I have no idea if the word “faggot” is part of Andrew Shaw’s every-day vocabulary, but I choose to think not and that he is genuinely contrite, and I believed him when he said he would “never use that word again, that’s for sure.”

Again, it speaks to decency.

Meanwhile, it’s about point b) and the media. If I read one article/opinion piece about the anti-gay slur Shaw delivered, I read three dozen. Probably more, actually. And in all but three, the word “faggot” was not included. I read that Shaw called one or more on-ice officials a “f—–g f—-t” and I read more than one piece that repeatedly referred to “that word” without advising readers what “that word” was.

But I ask, why leave it for readers to fill in the blanks or guess? Spell it out: F-a-g-g-o-t. Why shy away from it? That’s what Shaw called an official, that’s what should be reported.
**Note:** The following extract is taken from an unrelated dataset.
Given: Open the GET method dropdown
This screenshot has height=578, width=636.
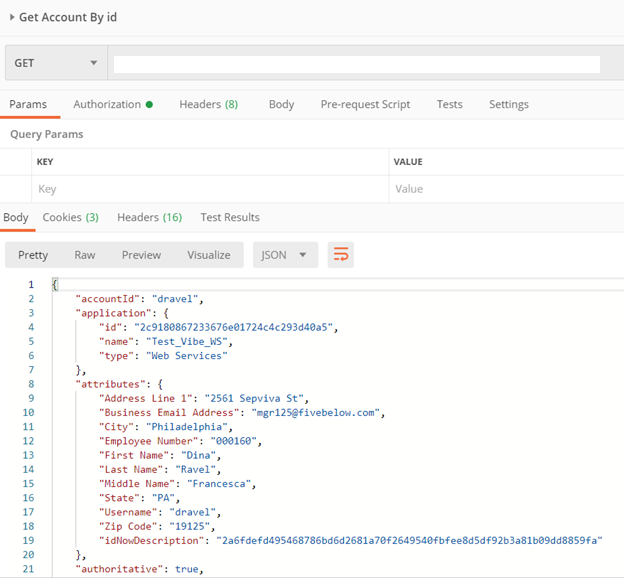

Writing the word doesn’t make it worse. It makes it real.

Also real is the weight the word carries and the damage it can inflict. Just so we’re clear—and this is for the edification of those who still don’t get it—it is a degrading, demeaning, hurtful and insulting term that leads to serious bouts of self-doubt, with gusts up to depression and suicidal ideation. I have heard it used by men in the LGBT collective as a playful term of endearment, but rarely so outside the gay community. It is an indignity saturated in contempt.

Perhaps now that the NHL has actually gotten into bed with the You Can Play Project, there will be a reshaping of a long-held, anti-gay culture. We can hope, can’t we?

Patti Dawn Swansson has been writing about Winnipeg sports for 45 years, longer than any living being. Do not, however, assume that to mean she harbors a wealth of sports knowledge or that she’s a jock journalist of award-winning loft. It simply means she is old and comfortable at a keyboard (although arthritic fingers sometimes make typing a bit of a chore) and she apparently doesn’t know when to quit. Or she can’t quit.
She is most proud of her Q Award, presented in 2012 for her scribblings about the LGBT community in Victoria, B.C., and her induction into the Manitoba Sportswriters & Sportscasters Association Media Roll of Honour in 2015.